Comment elle s’organise

Sur le plan de l’Europe continentale, «les pays me reportent sur certains dossiers comme le pénal, les données personnelles, l’éthique, la concurrence, tout ce qui est un sujet à même d’affecter le groupe.» Elle est pour cela en relation avec les directeurs régionaux et les directeurs financiers locaux. Les contacts sont nombreux et fréquents. «Je suis associée aux prises de décisions. Il en va de même avec le directeur financier Europe, auquel je rapporte et qui me consulte fréquemment.» L’objectif : être un support et un référent pour l’ensemble des pays d’Europe continentale, veiller à la cohérence des pratiques et à l’harmonisation des processus, par exemple sur les conditions générales, les données personnelles, le corporate. En France, sur la partie RH, Stéphanie Lecerf peut compter sur une directrice «talent development» et cinq personnes chargées de la formation et du développement des carrières. L’équipe juridique compte, elle, trois juristes seniors, chacun dédié à une marque ou à un domaine : le social pour Michael Page (recrutement de cadres confirmés et dirigeants) pour l’un, le social pour Page Personnel (recrutement et travail temporaire de cadre premier niveau, techniciens et employés qualifiés) pour le deuxième, tous les aspects commerciaux et droit des affaires pour le troisième. Un manager «diversité et égalité des chances» complète l’équipe. Et, dans tous les cas, l’organisation du travail est la même : «Se voir souvent ; être très disponibles les uns pour les autres ; s’efforcer, chacun, d’être impliqué dans les processus de décisions.»

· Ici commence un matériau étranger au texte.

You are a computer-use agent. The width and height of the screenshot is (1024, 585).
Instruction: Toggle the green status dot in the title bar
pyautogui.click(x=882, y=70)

Comment elle se positionne

«Que ce soit en France ou en Europe, je ne suis jamais contournée et l’on me challenge énormément. La culture du groupe est d’être très dynamique, à l’affût de ce qui se fait ailleurs.» On comprend qu’elle est le conseil direct des dirigeants sur tout ce qui est juridique et social. «C’est le cœur de notre métier, et j’ai la chance d’être systématiquement impliquée dès le début de tous nos projets.» Beaucoup de choses sont échangées lors des différents «boards» dont elle fait partie (RH, administratif), ou lors des comités de direction auxquels elle participe. «La direction juridique et RH doit parfaitement comprendre les enjeux, la position de l’entreprise sur chaque dossier, dans ses aspects les plus opérationnels afin d’être le conseil de référence du groupe et un véritable business partner.»

Qui la conseille

Les cabinets n’interviennent presque qu’en contentieux. En social, on citera Lionel Sébille d’Eunomie. En concurrence, Emmanuel Tricot de Veil Jourde. Sur les données, Emmanuel Jez de Sajet ou Olivia Luzi de Feral-Schuhl/Sainte-Marie. En fiscalité, le cabinet Bayle. Sur les aspects plus globaux, Ernst & Young, Herbert Smith Freehills. «A l’étranger, nous avons également recours à des cabinets locaux.»